Some of the most common new year's resolutions are to exercise and develop healthier habits.  Exercise is crucial in maintaining healthy and pain free joints.  Here are some tips for a healthy new year:

 

 

1. See physical activity as an opportunity, not an inconvenience. The human body was designed to move, so the message is, stay active for a healthy mind and body.


2. Give yourself an incentive. We all like some recognition for our achievements. So when you reach your goals, give yourself a reward by doing something special.


3. Be realistic. Set realistic goals and write them down. Doing this with a friend or family member can help you keep on track.  Its okay to set your goal high but its important to breakdown your goal into achievable milestones.


4. Be prepared. Wear comfortable clothing that is loose fitting and light in weight. Shoes also should be comfortable and well cushioned.


5. Warm up before physical activity. To avoid injuries, include warm up time at the beginning of your activity program. Start slowly and gradually pick up the pace.


6. Find 30 minutes every day. All it takes is 30 minutes a day, preferably every day. Work out your own 30 minute moderate physical activity routine. Brisk walking in 10 minute bursts will
do for a start.


7. Build up slowly. 30 minutes every day is the goal for good health, but if you haven’t been active for a while aim towards achieving this goal over time.


8. Keep it interesting. Trail walking, visiting parks with friends or family, a picnic, visiting old friends, helping with community events or a trip to a market . It’s great if you can combine a social occasion with some fresh air and physical activity.


9. Bend and stretch. Add some stretching exercises to your morning routine. This will help keep your joints flexible and help you move with more freedom and comfort. Think about joining a tái chi or yoga class or taking up swimming.


10. Keep busy around the house. Housework is ideal for some easy bending and stretching. There are also plenty of things in the garden such as weeding and mowing lawns to keep you moving.
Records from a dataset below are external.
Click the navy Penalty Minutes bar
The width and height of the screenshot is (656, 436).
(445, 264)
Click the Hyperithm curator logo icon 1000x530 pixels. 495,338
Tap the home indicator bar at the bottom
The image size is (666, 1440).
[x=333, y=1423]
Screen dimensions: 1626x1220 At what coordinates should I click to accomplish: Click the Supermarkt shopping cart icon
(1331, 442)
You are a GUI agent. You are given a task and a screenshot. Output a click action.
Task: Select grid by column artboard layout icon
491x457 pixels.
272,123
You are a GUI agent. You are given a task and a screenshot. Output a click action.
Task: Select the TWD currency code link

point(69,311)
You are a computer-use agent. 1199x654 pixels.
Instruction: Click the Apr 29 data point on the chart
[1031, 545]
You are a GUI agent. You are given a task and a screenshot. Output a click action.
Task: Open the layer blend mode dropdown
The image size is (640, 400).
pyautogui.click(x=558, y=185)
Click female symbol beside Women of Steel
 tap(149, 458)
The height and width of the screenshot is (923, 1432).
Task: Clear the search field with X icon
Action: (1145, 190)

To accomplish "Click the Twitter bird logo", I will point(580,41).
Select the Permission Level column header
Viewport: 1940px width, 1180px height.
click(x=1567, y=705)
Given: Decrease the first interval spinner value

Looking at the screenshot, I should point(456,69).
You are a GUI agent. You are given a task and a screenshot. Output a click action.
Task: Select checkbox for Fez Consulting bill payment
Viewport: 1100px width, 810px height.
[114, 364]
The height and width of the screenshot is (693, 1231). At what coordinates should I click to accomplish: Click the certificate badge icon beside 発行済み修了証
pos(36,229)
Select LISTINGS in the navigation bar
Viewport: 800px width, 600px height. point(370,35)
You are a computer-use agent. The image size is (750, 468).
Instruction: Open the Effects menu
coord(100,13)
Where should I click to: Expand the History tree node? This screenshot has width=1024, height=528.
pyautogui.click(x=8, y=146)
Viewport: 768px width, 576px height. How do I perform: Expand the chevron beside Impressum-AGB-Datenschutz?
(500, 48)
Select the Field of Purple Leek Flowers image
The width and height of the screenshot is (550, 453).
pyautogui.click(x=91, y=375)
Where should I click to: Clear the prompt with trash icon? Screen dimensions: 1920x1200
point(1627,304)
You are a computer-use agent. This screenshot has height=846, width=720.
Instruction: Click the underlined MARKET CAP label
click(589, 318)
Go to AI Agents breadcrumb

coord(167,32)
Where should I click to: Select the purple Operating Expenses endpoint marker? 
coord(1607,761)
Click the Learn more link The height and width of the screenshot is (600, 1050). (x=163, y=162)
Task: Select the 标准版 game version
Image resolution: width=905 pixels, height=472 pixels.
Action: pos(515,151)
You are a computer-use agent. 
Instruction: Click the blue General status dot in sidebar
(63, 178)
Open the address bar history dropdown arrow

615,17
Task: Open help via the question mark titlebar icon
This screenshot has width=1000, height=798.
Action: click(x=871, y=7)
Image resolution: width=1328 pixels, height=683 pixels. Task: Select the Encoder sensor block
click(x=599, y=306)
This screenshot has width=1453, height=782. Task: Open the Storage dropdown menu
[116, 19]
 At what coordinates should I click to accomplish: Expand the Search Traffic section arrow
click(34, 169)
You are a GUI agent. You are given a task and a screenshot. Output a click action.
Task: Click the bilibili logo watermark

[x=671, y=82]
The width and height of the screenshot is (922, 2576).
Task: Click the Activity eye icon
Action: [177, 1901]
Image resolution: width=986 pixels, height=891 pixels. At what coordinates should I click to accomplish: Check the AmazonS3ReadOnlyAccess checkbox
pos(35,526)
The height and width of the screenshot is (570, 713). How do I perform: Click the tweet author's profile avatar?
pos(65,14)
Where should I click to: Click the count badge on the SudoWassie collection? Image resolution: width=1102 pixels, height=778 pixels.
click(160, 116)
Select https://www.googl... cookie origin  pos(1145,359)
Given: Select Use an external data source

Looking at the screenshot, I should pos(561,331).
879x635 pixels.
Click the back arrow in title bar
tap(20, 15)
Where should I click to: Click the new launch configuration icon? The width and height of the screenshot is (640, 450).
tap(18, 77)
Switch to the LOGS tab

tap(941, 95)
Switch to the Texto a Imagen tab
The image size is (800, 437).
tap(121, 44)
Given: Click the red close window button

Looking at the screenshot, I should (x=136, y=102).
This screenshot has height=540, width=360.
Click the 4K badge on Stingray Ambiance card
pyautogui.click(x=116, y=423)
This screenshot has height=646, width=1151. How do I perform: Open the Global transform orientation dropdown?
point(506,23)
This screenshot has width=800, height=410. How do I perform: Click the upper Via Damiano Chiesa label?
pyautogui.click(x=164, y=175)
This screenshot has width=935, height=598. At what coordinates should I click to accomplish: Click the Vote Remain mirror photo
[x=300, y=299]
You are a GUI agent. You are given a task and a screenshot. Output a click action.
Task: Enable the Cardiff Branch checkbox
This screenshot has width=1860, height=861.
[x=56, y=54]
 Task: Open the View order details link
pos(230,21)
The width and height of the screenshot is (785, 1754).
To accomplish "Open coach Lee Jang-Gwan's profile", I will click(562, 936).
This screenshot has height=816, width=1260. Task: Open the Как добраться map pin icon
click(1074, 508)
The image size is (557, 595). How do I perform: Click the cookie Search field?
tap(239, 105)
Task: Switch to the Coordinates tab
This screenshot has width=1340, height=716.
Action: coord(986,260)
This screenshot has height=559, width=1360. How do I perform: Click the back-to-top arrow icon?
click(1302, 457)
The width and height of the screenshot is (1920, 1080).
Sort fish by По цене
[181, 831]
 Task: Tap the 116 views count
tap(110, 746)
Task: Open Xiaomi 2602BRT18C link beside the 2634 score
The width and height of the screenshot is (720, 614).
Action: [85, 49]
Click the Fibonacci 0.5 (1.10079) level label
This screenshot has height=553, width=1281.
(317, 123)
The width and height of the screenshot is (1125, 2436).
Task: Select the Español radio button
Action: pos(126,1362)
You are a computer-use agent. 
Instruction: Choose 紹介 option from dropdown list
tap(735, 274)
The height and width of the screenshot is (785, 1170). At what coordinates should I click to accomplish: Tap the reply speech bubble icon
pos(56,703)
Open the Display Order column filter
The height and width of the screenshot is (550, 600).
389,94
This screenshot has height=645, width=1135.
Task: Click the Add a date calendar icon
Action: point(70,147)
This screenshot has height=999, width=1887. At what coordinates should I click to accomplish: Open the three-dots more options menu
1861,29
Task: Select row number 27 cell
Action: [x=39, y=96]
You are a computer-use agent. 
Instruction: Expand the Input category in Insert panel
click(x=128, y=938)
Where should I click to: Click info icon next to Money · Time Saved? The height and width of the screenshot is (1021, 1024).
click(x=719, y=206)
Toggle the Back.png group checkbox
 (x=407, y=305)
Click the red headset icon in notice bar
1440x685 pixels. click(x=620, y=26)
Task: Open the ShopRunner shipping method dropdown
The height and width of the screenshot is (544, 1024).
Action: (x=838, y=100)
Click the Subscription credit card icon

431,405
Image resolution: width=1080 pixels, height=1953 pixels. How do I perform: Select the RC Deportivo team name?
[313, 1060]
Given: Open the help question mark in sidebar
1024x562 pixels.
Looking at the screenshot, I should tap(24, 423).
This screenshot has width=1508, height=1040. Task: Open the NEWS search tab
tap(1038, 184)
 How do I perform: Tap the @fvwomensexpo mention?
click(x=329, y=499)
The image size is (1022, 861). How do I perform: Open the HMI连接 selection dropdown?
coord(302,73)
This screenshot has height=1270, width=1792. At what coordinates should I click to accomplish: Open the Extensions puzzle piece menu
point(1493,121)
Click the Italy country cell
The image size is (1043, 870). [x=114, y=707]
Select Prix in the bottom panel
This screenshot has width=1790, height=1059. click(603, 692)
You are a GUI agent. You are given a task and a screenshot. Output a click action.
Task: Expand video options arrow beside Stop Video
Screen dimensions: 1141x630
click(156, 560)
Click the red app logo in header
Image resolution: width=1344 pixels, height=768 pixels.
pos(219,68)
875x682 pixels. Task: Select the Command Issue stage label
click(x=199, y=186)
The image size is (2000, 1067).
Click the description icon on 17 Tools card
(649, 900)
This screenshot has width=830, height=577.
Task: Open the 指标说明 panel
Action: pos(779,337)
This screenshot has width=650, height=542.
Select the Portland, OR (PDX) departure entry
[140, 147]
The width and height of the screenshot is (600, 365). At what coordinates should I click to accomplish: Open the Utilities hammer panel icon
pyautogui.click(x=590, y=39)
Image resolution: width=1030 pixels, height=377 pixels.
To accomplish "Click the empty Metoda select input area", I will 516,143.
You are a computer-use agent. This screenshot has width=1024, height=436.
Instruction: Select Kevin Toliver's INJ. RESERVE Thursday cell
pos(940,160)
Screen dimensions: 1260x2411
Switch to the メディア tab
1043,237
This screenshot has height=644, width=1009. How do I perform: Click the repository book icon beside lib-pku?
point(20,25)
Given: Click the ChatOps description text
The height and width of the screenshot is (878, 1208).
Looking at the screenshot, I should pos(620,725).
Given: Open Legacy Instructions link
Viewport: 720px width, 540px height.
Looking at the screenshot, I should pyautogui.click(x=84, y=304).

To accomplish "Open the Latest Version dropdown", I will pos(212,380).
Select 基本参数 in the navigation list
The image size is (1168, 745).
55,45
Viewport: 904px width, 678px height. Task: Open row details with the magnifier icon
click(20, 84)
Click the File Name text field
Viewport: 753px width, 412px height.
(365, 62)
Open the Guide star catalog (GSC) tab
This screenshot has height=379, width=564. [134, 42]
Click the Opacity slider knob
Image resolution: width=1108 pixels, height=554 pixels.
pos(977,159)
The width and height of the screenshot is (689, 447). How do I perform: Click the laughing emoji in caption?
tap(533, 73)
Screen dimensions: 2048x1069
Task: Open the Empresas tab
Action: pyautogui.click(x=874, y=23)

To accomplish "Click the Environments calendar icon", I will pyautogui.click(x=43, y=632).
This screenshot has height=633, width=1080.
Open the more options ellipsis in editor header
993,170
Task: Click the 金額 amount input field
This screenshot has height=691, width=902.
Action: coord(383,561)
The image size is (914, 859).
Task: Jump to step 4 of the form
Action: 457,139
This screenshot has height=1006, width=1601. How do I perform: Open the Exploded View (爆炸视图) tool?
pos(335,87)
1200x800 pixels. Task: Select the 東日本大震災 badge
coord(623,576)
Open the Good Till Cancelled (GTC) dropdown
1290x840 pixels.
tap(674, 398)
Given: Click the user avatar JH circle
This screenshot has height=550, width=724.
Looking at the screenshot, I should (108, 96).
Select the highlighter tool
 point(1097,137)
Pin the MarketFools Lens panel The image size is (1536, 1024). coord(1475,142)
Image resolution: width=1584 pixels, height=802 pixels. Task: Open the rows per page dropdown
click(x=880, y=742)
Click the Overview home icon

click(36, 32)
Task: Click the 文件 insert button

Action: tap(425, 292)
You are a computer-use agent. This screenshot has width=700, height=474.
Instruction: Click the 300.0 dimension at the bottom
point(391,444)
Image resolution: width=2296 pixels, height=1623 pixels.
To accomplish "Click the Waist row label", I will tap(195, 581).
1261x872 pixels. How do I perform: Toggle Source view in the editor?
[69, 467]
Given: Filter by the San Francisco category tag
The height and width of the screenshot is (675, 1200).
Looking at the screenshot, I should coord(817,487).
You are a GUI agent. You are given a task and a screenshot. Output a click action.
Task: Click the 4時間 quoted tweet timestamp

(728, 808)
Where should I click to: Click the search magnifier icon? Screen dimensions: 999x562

11. Make it fun. Decide on a program that includes being active every day and includes activities that you like. There are many forms of exercise from group classes to home work outs.  If you like what you are doing, chances are you will stick with it.


12. Park further away. If possible, leave your car a little further away from the shops. It’s often easier to park and you will get a gentle workout.

13. Walk the dog. Rather than just letting your dog out in the backyard, walk it to a park or around the block a few times. Better still, ask a family member or neighbour to join you.

14. Build up your strength. Consider including two or three strength building activities and balance exercises into your routine every week. Carry a bag of groceries. Do chair exercises, wall push-ups and arm curls using weights or food cans.


15. Find strength in numbers. Physical activity is something you can enjoy on your own. But it’s also a great family or social opportunity. Many people find it easier to be active in a group at a set time and place and it’s a good way to maintain your enthusiasm.

 

16. Record your progress. Keep a diary of your program and record your progress and any changes you notice. If you miss an activity, don’t give up, just pick up from where you left off.

 

17. Share your progress. These days its easier than ever to share your goals to help inspire others and hold you accountable. Technology such as fitness trackers and websites allow you to share and compete with friends and family.

18. Keep hydrated. Make sure you drink water before, during and after your activity.


19. Warm down after physical activity. As you complete your program, cool down your muscles by slowing the pace before stopping.


20. Consult an expert. If you are just starting your physical activity program, it’s a good idea to check with your doctor first. Moderate activities such as walking usually pose little health risk, but it’s always a good idea to check first.